### TO DO
Within the records below, find each line with the word "computer" and copy it out.

*** ENTRIES SHOWN

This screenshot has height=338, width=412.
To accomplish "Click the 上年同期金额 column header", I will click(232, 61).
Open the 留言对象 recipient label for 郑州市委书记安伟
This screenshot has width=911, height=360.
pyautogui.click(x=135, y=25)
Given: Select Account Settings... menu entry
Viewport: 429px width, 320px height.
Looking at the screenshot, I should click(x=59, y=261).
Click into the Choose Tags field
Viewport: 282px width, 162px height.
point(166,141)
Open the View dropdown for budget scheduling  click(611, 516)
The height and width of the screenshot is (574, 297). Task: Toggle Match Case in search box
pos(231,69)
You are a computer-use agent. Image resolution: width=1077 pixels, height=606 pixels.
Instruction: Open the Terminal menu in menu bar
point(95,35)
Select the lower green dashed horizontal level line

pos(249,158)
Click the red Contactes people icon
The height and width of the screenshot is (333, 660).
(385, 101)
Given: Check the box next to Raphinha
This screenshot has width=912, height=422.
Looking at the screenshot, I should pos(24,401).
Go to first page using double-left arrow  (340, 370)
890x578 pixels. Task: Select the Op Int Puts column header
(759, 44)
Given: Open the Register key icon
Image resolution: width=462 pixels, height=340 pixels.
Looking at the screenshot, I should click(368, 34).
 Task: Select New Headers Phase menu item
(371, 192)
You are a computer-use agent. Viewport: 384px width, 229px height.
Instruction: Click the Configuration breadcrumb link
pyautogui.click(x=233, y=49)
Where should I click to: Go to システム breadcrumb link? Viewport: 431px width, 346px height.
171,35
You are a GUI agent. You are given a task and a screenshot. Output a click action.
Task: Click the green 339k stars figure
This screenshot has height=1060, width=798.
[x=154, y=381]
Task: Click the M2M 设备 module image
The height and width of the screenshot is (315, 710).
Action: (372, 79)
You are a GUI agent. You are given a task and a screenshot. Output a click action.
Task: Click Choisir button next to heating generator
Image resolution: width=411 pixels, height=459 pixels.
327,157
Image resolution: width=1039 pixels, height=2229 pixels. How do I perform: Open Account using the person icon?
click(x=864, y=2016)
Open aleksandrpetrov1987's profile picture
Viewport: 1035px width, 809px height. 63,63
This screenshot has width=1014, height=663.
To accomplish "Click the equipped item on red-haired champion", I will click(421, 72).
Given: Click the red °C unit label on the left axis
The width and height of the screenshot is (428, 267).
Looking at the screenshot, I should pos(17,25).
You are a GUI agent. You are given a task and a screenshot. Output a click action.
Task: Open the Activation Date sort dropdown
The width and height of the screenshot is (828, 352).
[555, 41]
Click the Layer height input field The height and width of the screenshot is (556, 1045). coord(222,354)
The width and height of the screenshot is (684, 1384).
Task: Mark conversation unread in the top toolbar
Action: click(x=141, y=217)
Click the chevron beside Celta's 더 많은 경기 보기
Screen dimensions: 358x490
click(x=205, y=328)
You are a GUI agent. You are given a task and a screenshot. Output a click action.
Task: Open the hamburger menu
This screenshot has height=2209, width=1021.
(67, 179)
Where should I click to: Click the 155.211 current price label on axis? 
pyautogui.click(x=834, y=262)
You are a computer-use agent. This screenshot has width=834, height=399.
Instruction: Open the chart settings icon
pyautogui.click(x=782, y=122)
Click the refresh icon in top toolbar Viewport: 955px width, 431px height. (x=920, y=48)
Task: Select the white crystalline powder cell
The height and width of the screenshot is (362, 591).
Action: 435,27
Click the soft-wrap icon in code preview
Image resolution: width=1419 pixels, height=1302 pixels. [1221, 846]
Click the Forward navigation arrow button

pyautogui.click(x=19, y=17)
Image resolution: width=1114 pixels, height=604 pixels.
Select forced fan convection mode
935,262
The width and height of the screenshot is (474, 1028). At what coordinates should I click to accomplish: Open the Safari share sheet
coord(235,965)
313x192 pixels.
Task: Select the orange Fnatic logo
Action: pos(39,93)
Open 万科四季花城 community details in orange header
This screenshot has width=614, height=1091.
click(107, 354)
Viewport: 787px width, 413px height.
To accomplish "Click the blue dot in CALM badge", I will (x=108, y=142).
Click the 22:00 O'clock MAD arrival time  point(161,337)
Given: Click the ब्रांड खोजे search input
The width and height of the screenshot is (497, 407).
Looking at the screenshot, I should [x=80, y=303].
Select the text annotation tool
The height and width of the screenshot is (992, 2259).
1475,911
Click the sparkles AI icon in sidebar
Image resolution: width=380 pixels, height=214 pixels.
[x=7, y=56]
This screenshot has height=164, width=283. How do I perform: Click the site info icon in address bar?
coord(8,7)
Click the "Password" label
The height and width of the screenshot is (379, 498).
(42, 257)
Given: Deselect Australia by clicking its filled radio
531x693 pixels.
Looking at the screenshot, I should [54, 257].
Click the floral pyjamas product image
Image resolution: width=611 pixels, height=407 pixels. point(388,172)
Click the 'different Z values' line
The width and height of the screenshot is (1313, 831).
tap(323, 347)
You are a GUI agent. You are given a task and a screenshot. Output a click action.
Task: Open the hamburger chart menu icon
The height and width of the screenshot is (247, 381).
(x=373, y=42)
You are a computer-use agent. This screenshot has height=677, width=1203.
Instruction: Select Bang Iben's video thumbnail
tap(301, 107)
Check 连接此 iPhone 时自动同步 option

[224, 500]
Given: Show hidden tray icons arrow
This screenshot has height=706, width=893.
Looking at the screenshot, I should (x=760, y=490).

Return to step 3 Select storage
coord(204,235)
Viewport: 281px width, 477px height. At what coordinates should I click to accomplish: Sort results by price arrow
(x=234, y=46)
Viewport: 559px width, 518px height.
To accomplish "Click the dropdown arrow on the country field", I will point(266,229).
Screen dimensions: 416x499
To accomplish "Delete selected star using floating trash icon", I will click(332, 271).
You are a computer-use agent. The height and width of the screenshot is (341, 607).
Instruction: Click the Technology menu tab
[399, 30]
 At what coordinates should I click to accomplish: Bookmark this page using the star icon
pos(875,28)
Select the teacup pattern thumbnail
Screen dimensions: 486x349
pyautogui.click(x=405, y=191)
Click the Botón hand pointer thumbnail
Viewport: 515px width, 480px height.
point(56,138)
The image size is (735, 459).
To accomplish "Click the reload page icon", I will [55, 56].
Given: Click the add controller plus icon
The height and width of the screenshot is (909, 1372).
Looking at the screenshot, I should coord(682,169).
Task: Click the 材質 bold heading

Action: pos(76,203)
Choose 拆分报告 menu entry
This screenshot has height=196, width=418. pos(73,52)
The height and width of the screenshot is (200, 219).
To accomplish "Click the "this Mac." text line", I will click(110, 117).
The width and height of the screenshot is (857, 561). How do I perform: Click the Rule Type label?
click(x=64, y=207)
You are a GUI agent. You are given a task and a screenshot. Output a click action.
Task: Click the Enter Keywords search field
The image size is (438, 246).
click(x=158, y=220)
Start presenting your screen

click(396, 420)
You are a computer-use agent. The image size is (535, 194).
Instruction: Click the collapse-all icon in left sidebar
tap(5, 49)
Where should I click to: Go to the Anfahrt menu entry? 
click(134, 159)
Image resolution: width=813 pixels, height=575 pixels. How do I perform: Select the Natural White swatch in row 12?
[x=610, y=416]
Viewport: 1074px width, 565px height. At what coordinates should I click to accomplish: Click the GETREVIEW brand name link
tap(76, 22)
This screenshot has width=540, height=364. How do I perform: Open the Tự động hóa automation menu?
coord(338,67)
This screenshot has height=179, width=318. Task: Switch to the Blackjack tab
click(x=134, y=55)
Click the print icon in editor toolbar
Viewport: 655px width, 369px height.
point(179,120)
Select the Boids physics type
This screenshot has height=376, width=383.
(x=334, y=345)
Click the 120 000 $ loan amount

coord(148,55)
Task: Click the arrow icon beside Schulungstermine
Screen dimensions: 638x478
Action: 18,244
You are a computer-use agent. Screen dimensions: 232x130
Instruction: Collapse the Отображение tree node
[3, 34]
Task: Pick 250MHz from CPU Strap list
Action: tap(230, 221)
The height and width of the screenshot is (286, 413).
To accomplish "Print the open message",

******

### WRITTEN SOLUTION
You are a computer-use agent. Image resolution: width=1077 pixels, height=606 pixels.
You are a computer-use agent. Viewport: 384px width, 229px height.
You are a computer-use agent. This screenshot has width=834, height=399.
You are a computer-use agent. This screenshot has height=677, width=1203.
You are a computer-use agent. The height and width of the screenshot is (341, 607).
You are a computer-use agent. The image size is (535, 194).
You are a computer-use agent. Screen dimensions: 232x130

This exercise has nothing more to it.